--- Document passage Enclosed Below ---

I remember there being several tax developments in late 2011. What were they and how do they effect my tax planning in 2012?

Response:

During the fourth quarter of 2011, there were many important federal tax developments that now have a direct impact on 2012.

Tax legislation

President Obama signed the Temporary Payroll Tax Cut Continuation Act of 2011 on December 23, 2011, extending the employee-side payroll tax cut through the end of February 2012. In November, President Obama signed the 3% Withholding Repeal and Job Creation Act of 2011, which repeals three percent government withholding, enhances the Work Opportunity Tax Credit (WOTC) to cover more military veterans, expands the IRS’s continuous levy authority, and more. In October, President Obama signed the Trade Adjustment Assistance Extension Act, enhancing the health care tax credit (HCTC) for qualified individuals. 

In related news, the IRS advised employers to implement the reduced employee-side payroll tax rate as soon as possible in 2012 but no later than January 31, 2012. For any Social Security tax over-withheld during January, employers should make an offsetting adjustment in employees’ pay as soon as possible but no later than March 31, 2012, the IRS instructed.

--- End of Enclosed Document passage ---
--- Records shown Enclosed Below ---

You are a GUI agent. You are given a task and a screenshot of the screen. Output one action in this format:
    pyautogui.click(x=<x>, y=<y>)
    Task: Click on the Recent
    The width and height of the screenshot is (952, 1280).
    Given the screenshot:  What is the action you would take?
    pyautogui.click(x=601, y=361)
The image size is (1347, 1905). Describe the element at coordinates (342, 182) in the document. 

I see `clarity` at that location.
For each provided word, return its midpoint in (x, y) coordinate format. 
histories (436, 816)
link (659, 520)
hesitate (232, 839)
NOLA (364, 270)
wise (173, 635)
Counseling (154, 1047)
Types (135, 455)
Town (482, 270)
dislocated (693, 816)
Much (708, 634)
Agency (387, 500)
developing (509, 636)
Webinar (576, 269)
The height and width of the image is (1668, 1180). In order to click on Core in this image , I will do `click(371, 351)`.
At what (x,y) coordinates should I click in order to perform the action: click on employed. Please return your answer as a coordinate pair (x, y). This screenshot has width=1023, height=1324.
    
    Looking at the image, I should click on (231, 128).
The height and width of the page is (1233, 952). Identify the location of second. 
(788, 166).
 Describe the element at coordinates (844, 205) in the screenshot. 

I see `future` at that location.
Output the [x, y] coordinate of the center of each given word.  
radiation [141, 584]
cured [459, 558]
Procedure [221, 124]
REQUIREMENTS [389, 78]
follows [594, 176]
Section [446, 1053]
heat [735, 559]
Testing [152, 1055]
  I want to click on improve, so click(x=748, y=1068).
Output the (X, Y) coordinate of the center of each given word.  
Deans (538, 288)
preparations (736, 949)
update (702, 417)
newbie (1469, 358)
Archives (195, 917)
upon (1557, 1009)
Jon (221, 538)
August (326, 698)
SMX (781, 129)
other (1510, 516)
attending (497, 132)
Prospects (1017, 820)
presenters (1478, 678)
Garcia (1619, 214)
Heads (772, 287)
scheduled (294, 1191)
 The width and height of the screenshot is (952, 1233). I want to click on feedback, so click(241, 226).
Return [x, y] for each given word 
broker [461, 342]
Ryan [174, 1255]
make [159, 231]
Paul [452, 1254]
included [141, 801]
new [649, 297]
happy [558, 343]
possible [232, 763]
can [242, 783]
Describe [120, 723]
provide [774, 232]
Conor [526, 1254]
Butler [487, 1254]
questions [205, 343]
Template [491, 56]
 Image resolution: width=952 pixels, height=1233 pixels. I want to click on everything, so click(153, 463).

--- End of Enclosed Records shown ---

Requirement: List every act that the passage on late-2011 tax developments says President Obama signed.

Response area:
Temporary Payroll Tax Cut Continuation Act of 2011
3% Withholding Repeal and Job Creation Act of 2011
Trade Adjustment Assistance Extension Act